Veja o caso da Nvidia, que está no meio furacão entre a disputa entre Estados Unidos e China. A empresa tem falado, publicamente, que quer ajudar os países a terem soberania em infra de IA, o que deve deixar os americanos muito descontentes. Como a empresa não está submetida ao governo americano, ela pode, de certa maneira, ter essa pretensão. Agora, é difícil prever o que pode acontecer no mundo. Nós podemos precisar de uma GPU da Nvidia, mas uma cadeia de eventos pode nos colocar em uma posição antagônica com quem estiver dominando a empresa no momento. Isso pode nos dificultar, mas é difícil não trabalhar nesse meio termo, já que não temos condições de fazer a nossa infra do zero. Pelo contrário, nós estamos muito distantes disso.

Trump colocou a importância da IA em termos geopolíticos. Como você tem visto o Brasil nesse contexto? Como competir com o novo posicionamento dos Estados Unidos, a determinação de fazer com que os servidores fiquem em território americano e o consequente posicionamento de outros países?
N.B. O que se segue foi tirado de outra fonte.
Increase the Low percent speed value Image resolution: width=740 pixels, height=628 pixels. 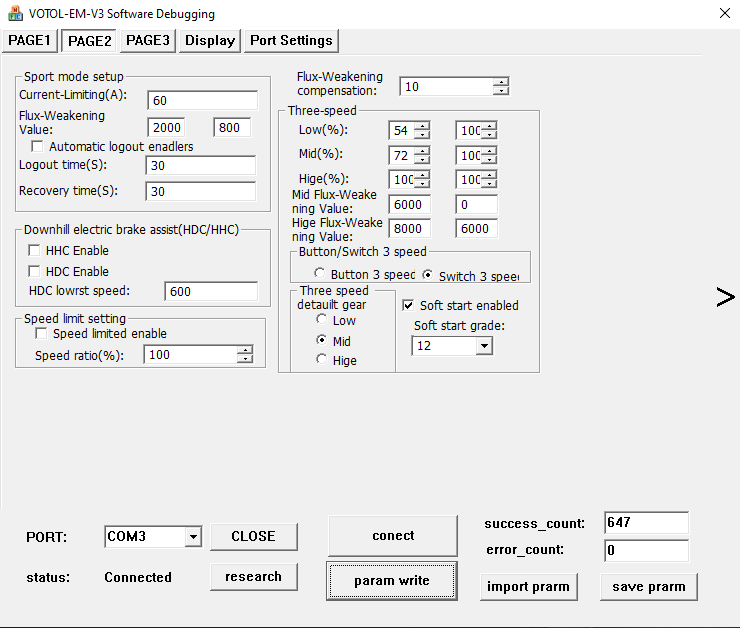423,126
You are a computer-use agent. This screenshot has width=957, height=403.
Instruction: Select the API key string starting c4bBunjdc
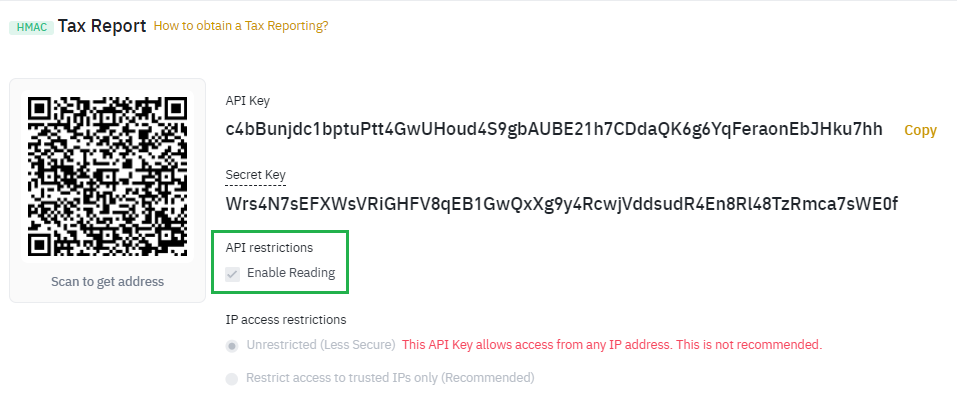point(555,129)
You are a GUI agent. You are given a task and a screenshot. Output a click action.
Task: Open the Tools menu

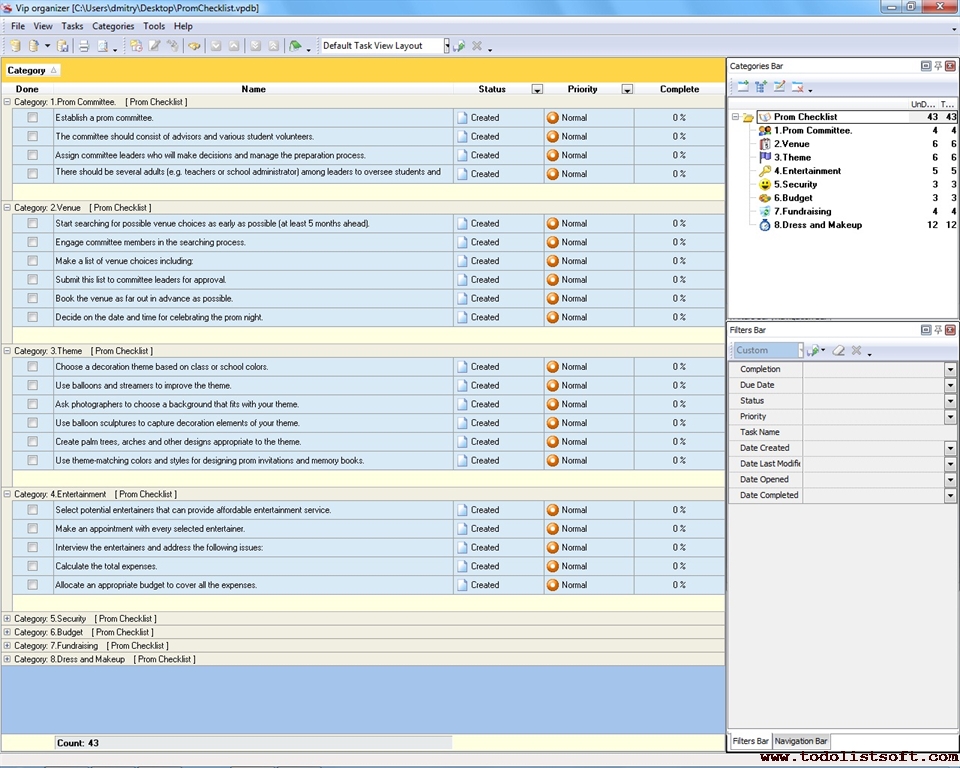click(x=154, y=26)
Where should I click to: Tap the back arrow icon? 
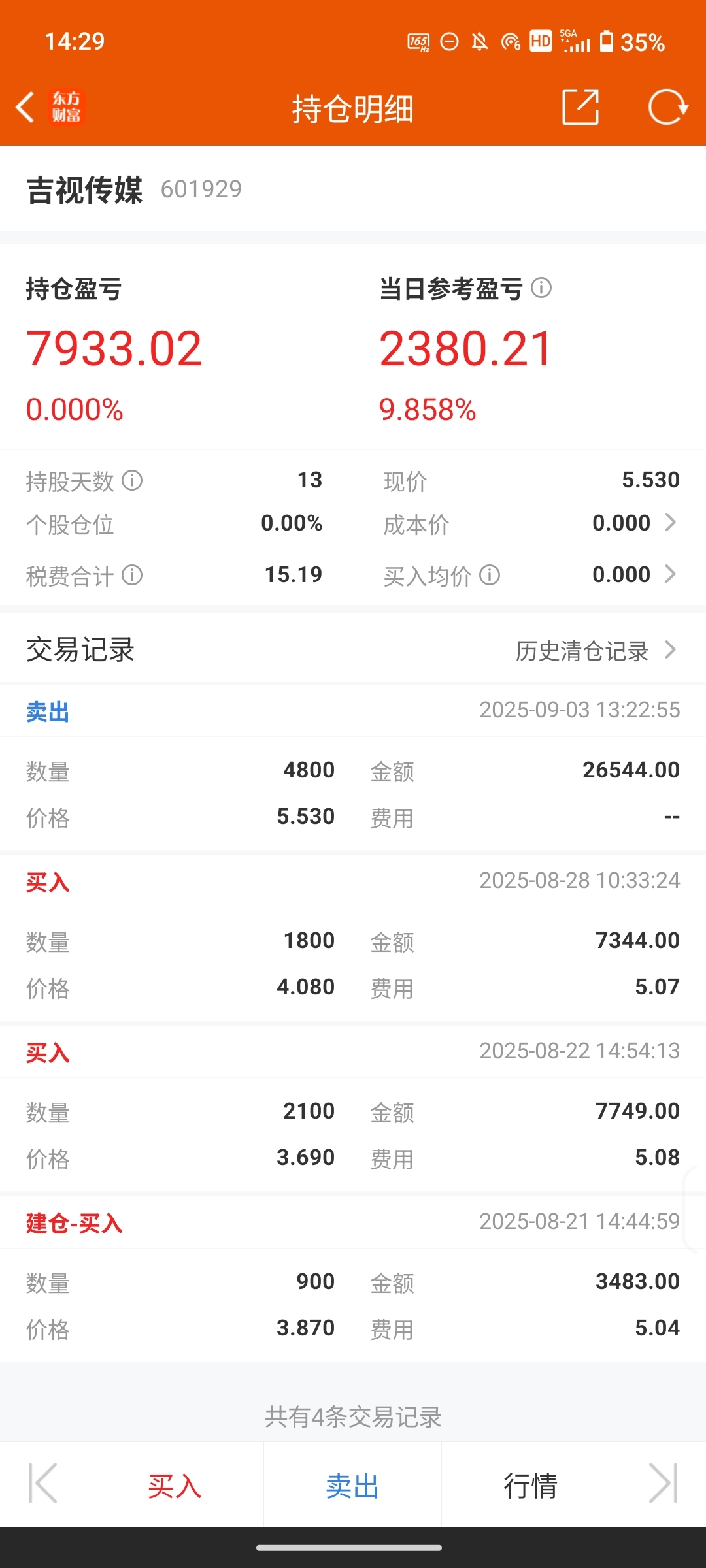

O Brasil tem feito um trabalho consistente, como o Plano Brasileiro de IA e outras iniciativas, e possui pessoal qualificado e um parque industrial disposto a investir em IA, o que faz com que ele tenha os requisitos necessários para fazer um bom papel. Isso porque, com a intensificação da corrida feita pelo Trump, nós temos que intensificar o nosso passo.

O Brasil não tem condições de ser líder, mas pode pensar em setores específicos para atuar em IA. Isso porque essa corrida tecnológica tem um espectro tão amplo que vão existir nichos de atuação muito fortes que podem trazer resultados importantes para o país.
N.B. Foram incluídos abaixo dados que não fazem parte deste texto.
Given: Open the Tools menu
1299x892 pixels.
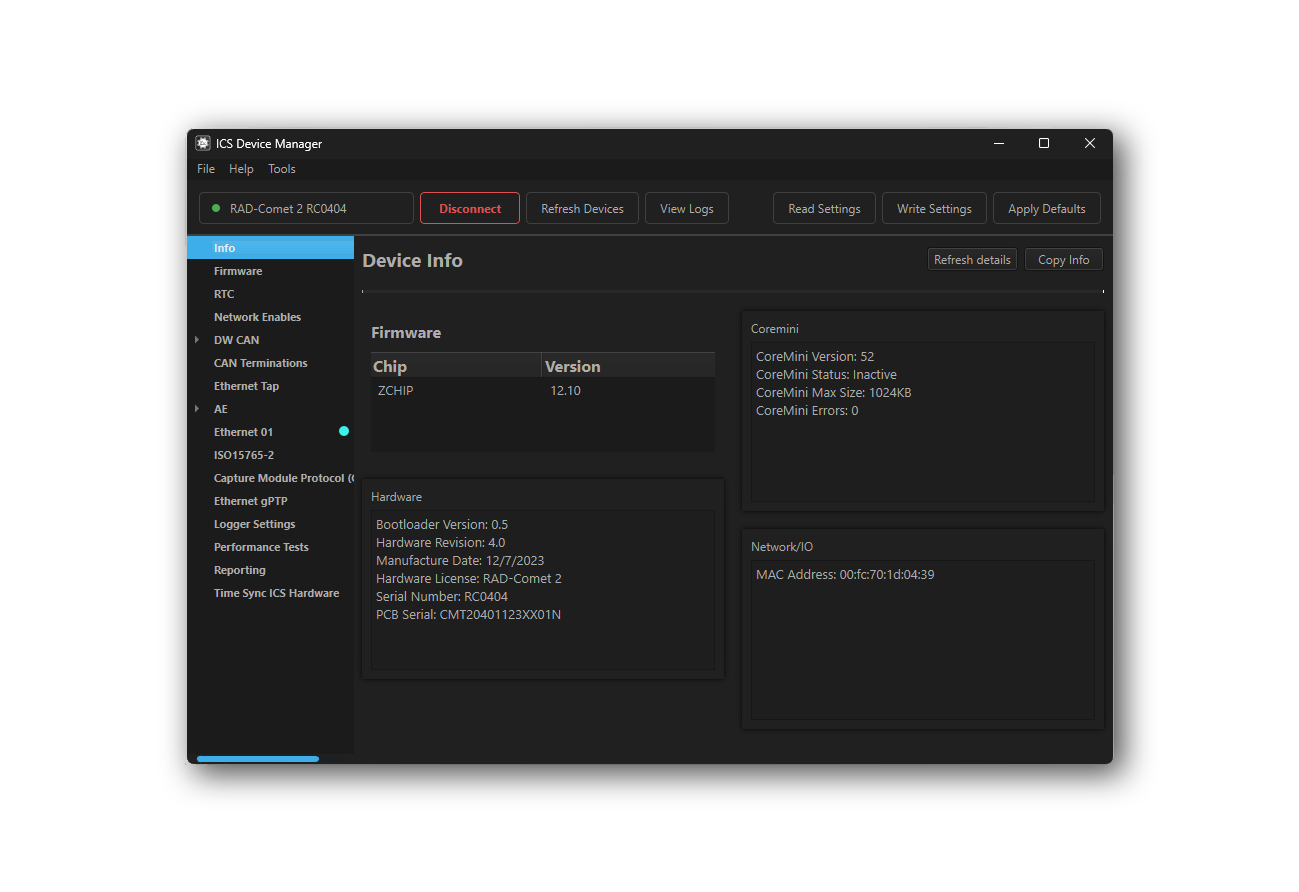Looking at the screenshot, I should tap(282, 169).
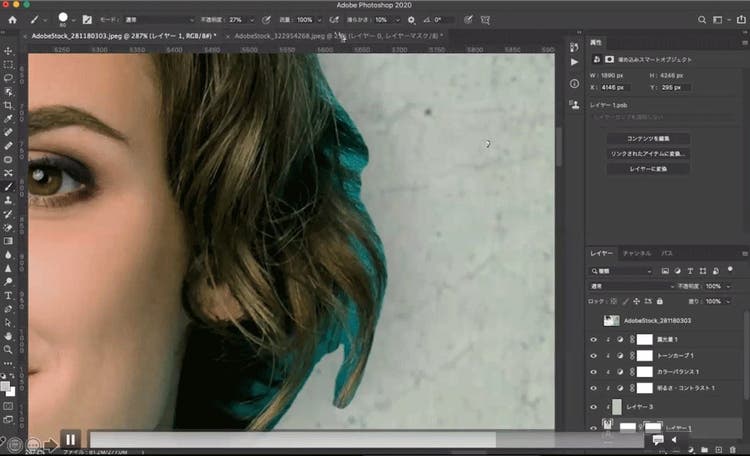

Por exemplo, atualmente, fala-se muito em IA e mudanças climáticas, IA e insegurança alimentar, IA e saúde, sendo que nós temos muita competência nesses setores. O SUS é um serviço muito interessante em termos de desenho de dados. É preciso intensificar essa discussão para que possamos entrar de cara nesses setores para fazermos o uso da tecnologia, criarmos mercados no país e nos posicionarmos do ponto de vista estratégico.

Outro exemplo. Eu tenho trabalhado muito com aspectos de IA responsável, de forma a que ela evite preconceito. Como o Brasil é um país com uma diversidade de raças e culturas muito grande, isso faz com que o país seja um ambiente muito interessante para criação de tecnologias que mitigam o racismo.

Com relação à infra, nós temos uma matriz energética, com pouco potencial danoso de pegada de carbono, bem melhor que as matrizes de muitos países que estão montando datacenters. Essa vantagem competitiva pode ser utilizada, tanto em termos econômicos, quanto em termos estratégicos, para mantermos, pelo menos, uma parte dos dados no Brasil. Isso porque as declarações de Trump foram mais um sinal de que é importante manter uma certa soberania de infra e dados.

Como conversamos, nós não vamos conseguir uma soberania de 100%, mas o Brasil tem que ter sabedoria para criar uma infra de servidores de dados e de treinamento de modelos para ficar o menos exposto possível.